What to produce: Check each line of the entries below for the string "computer" and state how many lines have it, with no other text.

Records from a data collection:

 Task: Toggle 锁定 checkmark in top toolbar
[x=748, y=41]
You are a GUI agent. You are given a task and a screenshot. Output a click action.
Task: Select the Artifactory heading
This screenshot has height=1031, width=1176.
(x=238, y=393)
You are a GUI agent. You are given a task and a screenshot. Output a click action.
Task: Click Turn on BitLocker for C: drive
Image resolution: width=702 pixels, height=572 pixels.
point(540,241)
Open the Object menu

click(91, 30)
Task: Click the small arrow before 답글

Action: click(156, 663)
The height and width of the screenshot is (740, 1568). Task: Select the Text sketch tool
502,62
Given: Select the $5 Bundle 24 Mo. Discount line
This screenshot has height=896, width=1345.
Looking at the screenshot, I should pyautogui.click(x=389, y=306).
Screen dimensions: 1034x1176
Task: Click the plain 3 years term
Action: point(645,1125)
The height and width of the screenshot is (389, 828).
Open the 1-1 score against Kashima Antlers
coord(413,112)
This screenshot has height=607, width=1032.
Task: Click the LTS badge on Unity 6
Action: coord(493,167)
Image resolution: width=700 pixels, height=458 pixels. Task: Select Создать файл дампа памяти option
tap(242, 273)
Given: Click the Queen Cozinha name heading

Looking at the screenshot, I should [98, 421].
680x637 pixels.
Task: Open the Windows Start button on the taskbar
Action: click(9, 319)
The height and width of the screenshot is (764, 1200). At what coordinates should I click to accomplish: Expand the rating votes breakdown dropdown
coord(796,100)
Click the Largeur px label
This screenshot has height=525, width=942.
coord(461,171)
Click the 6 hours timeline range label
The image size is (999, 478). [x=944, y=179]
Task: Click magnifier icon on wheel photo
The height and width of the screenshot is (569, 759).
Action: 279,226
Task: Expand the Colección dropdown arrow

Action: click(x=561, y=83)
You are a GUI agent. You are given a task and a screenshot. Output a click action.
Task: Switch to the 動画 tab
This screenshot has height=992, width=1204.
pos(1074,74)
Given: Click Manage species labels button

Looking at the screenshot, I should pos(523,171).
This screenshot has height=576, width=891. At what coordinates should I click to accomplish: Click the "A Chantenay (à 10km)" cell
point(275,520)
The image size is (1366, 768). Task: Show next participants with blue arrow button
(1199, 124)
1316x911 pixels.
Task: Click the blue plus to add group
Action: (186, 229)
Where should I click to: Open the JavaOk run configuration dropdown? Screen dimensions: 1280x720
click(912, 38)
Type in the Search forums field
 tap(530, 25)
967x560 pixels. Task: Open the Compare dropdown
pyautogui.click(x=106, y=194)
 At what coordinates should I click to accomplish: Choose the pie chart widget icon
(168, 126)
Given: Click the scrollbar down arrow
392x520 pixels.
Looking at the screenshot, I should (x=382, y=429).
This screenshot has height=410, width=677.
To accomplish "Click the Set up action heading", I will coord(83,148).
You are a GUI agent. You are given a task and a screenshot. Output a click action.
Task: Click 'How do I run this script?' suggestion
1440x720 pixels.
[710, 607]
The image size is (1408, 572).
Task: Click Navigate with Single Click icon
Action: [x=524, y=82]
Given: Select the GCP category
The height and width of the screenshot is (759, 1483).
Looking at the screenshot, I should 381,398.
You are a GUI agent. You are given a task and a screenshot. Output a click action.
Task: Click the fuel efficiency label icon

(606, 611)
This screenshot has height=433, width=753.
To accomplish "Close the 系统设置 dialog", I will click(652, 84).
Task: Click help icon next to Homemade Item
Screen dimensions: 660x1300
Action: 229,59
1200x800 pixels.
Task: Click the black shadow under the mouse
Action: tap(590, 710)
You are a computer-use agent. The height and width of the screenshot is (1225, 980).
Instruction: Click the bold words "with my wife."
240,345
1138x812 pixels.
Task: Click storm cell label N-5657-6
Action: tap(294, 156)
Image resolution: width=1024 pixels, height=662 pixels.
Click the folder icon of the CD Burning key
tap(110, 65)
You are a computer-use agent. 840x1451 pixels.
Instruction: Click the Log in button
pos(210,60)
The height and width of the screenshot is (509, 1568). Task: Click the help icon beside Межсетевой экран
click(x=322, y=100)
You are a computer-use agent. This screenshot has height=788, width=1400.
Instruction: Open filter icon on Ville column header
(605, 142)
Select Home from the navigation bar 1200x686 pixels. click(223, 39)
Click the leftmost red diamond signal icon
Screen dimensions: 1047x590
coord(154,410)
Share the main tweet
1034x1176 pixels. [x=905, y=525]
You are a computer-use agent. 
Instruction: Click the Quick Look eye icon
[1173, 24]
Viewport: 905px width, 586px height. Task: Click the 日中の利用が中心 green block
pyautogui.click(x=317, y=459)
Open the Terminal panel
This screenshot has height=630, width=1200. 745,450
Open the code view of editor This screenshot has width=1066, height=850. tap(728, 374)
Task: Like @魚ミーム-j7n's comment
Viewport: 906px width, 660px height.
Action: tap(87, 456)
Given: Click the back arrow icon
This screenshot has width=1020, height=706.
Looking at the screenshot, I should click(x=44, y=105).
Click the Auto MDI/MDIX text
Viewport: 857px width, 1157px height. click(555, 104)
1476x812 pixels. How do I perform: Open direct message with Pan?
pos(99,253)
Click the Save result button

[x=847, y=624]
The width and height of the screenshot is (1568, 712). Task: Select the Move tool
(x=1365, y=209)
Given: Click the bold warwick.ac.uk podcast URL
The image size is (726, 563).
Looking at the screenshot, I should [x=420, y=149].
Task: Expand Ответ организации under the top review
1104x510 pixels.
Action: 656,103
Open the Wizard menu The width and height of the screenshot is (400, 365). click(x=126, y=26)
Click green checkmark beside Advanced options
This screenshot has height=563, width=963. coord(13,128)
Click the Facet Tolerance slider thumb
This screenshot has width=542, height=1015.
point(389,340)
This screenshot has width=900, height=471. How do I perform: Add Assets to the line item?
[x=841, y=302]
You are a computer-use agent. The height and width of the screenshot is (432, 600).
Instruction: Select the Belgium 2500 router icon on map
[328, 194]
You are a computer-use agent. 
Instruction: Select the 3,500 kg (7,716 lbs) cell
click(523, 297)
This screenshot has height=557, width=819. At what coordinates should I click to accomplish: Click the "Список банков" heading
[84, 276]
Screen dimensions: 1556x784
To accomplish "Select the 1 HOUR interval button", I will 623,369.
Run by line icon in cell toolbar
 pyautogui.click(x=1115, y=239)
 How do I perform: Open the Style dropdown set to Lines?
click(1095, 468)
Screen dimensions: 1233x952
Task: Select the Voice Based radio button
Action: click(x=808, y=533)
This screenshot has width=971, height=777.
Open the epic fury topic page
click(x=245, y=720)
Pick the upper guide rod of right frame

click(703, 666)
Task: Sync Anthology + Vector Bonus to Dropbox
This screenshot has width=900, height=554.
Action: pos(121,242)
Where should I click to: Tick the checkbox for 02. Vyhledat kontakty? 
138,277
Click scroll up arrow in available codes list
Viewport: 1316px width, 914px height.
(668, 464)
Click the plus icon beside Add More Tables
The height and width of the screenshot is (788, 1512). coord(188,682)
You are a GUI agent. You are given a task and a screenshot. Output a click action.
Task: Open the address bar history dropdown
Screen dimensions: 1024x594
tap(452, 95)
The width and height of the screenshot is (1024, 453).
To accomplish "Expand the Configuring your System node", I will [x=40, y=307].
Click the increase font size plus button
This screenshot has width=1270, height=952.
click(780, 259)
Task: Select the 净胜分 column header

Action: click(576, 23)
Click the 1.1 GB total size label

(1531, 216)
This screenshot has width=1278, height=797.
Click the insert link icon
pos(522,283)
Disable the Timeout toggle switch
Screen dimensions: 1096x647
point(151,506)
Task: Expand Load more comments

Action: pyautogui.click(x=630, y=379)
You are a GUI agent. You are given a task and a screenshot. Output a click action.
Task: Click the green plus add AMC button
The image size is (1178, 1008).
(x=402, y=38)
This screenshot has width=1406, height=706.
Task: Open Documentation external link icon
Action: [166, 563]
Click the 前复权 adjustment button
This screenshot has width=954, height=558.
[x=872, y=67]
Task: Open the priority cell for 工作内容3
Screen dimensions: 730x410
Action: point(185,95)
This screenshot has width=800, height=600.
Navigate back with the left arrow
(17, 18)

Answer area: 6